An office building at 53rd Street and Lake Park Avenue will be the cornerstone of a neighborhood revitalization. (Rendering courtesy Vermilion Development)

Developing story

A University-subsidized project gives Hyde Park’s Harper Court a new lease on life.

If everything turns out as planned, the new Harper Court development might frustrate a lot of alumni—because they graduated before it opened. Fourth-year Elizabeth Lebling’s mother tells her that she’ll be “annoyed at how they have changed things.”

Hints of the changes to come are already evident  at the corner of 53rd Street and Lake Park Avenue. In November construction began on the University-subsidized plan to redefine Harper Court and make the area a shopping, dining, and entertainment hub. When completed in late 2013, the $130-plus million 3.3-acre Harper Court project will include a 131-room Hyatt Place hotel, an LA Fitness health club, and a 150,000-square-foot University office building.

“This is an anchor intended to catalyze additional development,” says Dave Cocagne, president and CEO of Vermilion Development and a manager with the project’s developer, Harper Court Partners, LLC, a joint venture of Vermilion and JFJ Development Company. “I think it is working.”

The area already has attracted new businesses: burger chain Five Guys opened in September and the 24-hour Clarke’s diner in February. Akira, a clothing boutique, arrives this fall on the ground floor of the former Borders bookstore building that the University purchased last summer. The University also has leased space at 5226 South Harper Avenue to a Kilwins ice cream and candy shop, expected to open in the fall. And a five-screen movie theater is planned for late this year in the renovated former commercial and theater buildings that the University owns on the northwest corner of 53rd Street and Harper Avenue.

The University and the city have overlapping interests in spurring revitalization—making the area attractive to faculty and students and generating new business in an underserved neighborhood—and worked together to bring the plan to fruition. “The commercial strip seemed to be lagging behind the general economic rebirth in the neighborhood,” Cook County Board President Toni Preckwinkle, AB’69, AM’77, told the Chicago Tribune in February.
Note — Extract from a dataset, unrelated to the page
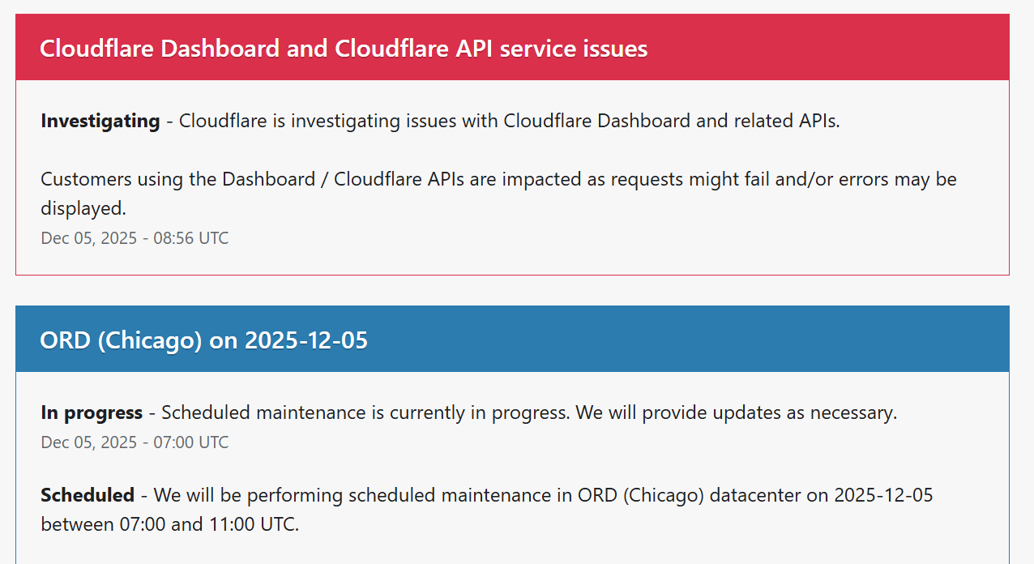Click the Dec 05, 2025 - 07:00 UTC timestamp
This screenshot has width=1034, height=564.
pos(135,442)
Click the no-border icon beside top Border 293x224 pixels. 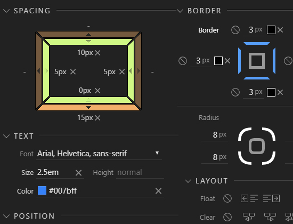[235, 30]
When she was the 4th Ward alderman, Preckwinkle supported the city’s 2001 designation of 84 acres in the area as a tax-increment financing district. “Neighborhoods that have strong commercial activity are more exciting places to live and to visit.”

Over the past decade, community workshops have helped create a vision for transforming 53rd Street—a process, University spokesman Steve Kloehn says, that resumed in late April to consider other additions to the street. In 2008 the University bought Harper Court for $6.5 million from the Harper Court Arts Council. The mix of restaurants, shopping, and entertainment venues, says James Hennessy, the University’s director of commercial real-estate operations, “will bring added value to Hyde Park that residents have been asking for.”

The $106 million project—not including the hotel, which has a separate developer—could add an estimated 350 retail jobs to the area. Hyde Park’s first new hotel in almost 50 years, the $25 million Hyatt Place, scheduled to open in spring 2013, will add at least 30 permanent positions. Ed Small, president of the developer Smart Hotels, predicts that it will have about 50,000 guests a year, adding “a little bit of energy and vitality to the mix. … If the community is successful, we will be successful.”

Early interest and investment have been positive, but the changes have caused some disruption to existing businesses. Dixie Kitchen, a Harper Court restaurant that was a favorite of Barack Obama’s when he lived in the neighborhood, closed in 2009 after the University bought out its lease. Other businesses have relocated to maintain foot traffic or parking that the project has reduced, while some have endured declining sales during the construction with the hope that it will pay off in the end. “We’re struggling to stay here so that we can reap the benefits” of the redevelopment, Bonne Santé Health Foods manager Donald Hannah told the Tribune.

The University and its partners remain confident that a thriving commercial district will redefine Harper Court for the better. “It’s creating a completely new experience for the entire corridor,” Vermilion’s Cocagne says, “that will draw people to the area and create a new sense of place.”